Prompt
Copy out every one of the records below line for line, changing nothing.

++++ Dataset extract

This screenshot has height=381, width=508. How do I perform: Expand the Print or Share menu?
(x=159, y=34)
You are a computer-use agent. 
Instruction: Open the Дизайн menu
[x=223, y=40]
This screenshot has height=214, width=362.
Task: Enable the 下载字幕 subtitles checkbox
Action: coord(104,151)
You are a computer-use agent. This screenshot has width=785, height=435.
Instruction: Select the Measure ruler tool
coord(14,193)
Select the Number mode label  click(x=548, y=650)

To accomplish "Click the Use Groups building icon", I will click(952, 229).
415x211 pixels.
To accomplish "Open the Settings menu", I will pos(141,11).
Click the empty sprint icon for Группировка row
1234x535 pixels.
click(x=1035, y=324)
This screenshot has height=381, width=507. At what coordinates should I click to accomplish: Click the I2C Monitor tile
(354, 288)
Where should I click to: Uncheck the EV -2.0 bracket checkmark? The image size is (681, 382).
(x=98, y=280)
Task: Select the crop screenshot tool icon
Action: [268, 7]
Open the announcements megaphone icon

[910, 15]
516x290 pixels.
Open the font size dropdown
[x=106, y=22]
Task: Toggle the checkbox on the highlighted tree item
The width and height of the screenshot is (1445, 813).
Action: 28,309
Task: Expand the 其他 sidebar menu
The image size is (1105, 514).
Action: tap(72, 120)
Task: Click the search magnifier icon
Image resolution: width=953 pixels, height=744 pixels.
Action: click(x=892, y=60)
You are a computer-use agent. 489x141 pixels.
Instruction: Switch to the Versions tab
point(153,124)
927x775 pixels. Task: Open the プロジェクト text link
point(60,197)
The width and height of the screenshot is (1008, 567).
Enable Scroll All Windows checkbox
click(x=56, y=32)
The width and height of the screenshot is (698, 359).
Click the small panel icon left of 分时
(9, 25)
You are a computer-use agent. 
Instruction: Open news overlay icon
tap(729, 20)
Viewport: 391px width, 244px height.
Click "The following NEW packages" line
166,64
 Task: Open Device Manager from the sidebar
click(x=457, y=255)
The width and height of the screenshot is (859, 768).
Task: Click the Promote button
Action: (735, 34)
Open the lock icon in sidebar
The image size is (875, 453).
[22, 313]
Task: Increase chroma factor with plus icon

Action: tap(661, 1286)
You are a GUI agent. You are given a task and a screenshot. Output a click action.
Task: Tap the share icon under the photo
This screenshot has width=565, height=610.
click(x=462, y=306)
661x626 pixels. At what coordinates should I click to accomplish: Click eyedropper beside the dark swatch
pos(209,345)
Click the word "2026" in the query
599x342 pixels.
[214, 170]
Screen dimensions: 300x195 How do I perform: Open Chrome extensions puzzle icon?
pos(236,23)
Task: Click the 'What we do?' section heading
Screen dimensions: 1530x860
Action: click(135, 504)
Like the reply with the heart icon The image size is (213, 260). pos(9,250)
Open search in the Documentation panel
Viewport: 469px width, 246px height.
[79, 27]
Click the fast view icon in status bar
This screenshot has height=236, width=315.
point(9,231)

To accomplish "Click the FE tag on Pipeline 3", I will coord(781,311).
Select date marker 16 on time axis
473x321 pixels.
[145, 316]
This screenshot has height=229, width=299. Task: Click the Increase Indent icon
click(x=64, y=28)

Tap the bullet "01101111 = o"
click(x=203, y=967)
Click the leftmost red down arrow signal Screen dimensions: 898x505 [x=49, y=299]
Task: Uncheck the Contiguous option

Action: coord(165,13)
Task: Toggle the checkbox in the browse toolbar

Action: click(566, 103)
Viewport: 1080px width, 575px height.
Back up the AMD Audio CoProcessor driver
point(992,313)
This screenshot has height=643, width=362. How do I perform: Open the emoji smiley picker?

++++++++

Answer below
This screenshot has height=381, width=508. How do I perform: Expand the Print or Share menu?
(x=159, y=34)
You are a computer-use agent. 
Instruction: Open the Дизайн menu
[x=223, y=40]
This screenshot has height=214, width=362.
Task: Enable the 下载字幕 subtitles checkbox
Action: coord(104,151)
You are a computer-use agent. This screenshot has width=785, height=435.
Instruction: Select the Measure ruler tool
coord(14,193)
Select the Number mode label  click(x=548, y=650)

To accomplish "Click the Use Groups building icon", I will click(952, 229).
415x211 pixels.
To accomplish "Open the Settings menu", I will pos(141,11).
Click the empty sprint icon for Группировка row
1234x535 pixels.
click(x=1035, y=324)
This screenshot has height=381, width=507. At what coordinates should I click to accomplish: Click the I2C Monitor tile
(354, 288)
Where should I click to: Uncheck the EV -2.0 bracket checkmark? The image size is (681, 382).
(x=98, y=280)
Task: Select the crop screenshot tool icon
Action: [268, 7]
Open the announcements megaphone icon

[910, 15]
516x290 pixels.
Open the font size dropdown
[x=106, y=22]
Task: Toggle the checkbox on the highlighted tree item
The width and height of the screenshot is (1445, 813).
Action: 28,309
Task: Expand the 其他 sidebar menu
The image size is (1105, 514).
Action: tap(72, 120)
Task: Click the search magnifier icon
Image resolution: width=953 pixels, height=744 pixels.
Action: click(x=892, y=60)
You are a computer-use agent. 489x141 pixels.
Instruction: Switch to the Versions tab
point(153,124)
927x775 pixels. Task: Open the プロジェクト text link
point(60,197)
The width and height of the screenshot is (1008, 567).
Enable Scroll All Windows checkbox
click(x=56, y=32)
The width and height of the screenshot is (698, 359).
Click the small panel icon left of 分时
(9, 25)
You are a computer-use agent. 
Instruction: Open news overlay icon
tap(729, 20)
Viewport: 391px width, 244px height.
Click "The following NEW packages" line
166,64
 Task: Open Device Manager from the sidebar
click(x=457, y=255)
The width and height of the screenshot is (859, 768).
Task: Click the Promote button
Action: (735, 34)
Open the lock icon in sidebar
The image size is (875, 453).
[22, 313]
Task: Increase chroma factor with plus icon

Action: tap(661, 1286)
You are a GUI agent. You are given a task and a screenshot. Output a click action.
Task: Tap the share icon under the photo
This screenshot has width=565, height=610.
click(x=462, y=306)
661x626 pixels. At what coordinates should I click to accomplish: Click eyedropper beside the dark swatch
pos(209,345)
Click the word "2026" in the query
599x342 pixels.
[214, 170]
Screen dimensions: 300x195 How do I perform: Open Chrome extensions puzzle icon?
pos(236,23)
Task: Click the 'What we do?' section heading
Screen dimensions: 1530x860
Action: click(135, 504)
Like the reply with the heart icon The image size is (213, 260). pos(9,250)
Open search in the Documentation panel
Viewport: 469px width, 246px height.
[79, 27]
Click the fast view icon in status bar
This screenshot has height=236, width=315.
point(9,231)

To accomplish "Click the FE tag on Pipeline 3", I will coord(781,311).
Select date marker 16 on time axis
473x321 pixels.
[145, 316]
This screenshot has height=229, width=299. Task: Click the Increase Indent icon
click(x=64, y=28)

Tap the bullet "01101111 = o"
click(x=203, y=967)
Click the leftmost red down arrow signal Screen dimensions: 898x505 [x=49, y=299]
Task: Uncheck the Contiguous option

Action: coord(165,13)
Task: Toggle the checkbox in the browse toolbar

Action: click(566, 103)
Viewport: 1080px width, 575px height.
Back up the AMD Audio CoProcessor driver
point(992,313)
This screenshot has height=643, width=362. How do I perform: Open the emoji smiley picker?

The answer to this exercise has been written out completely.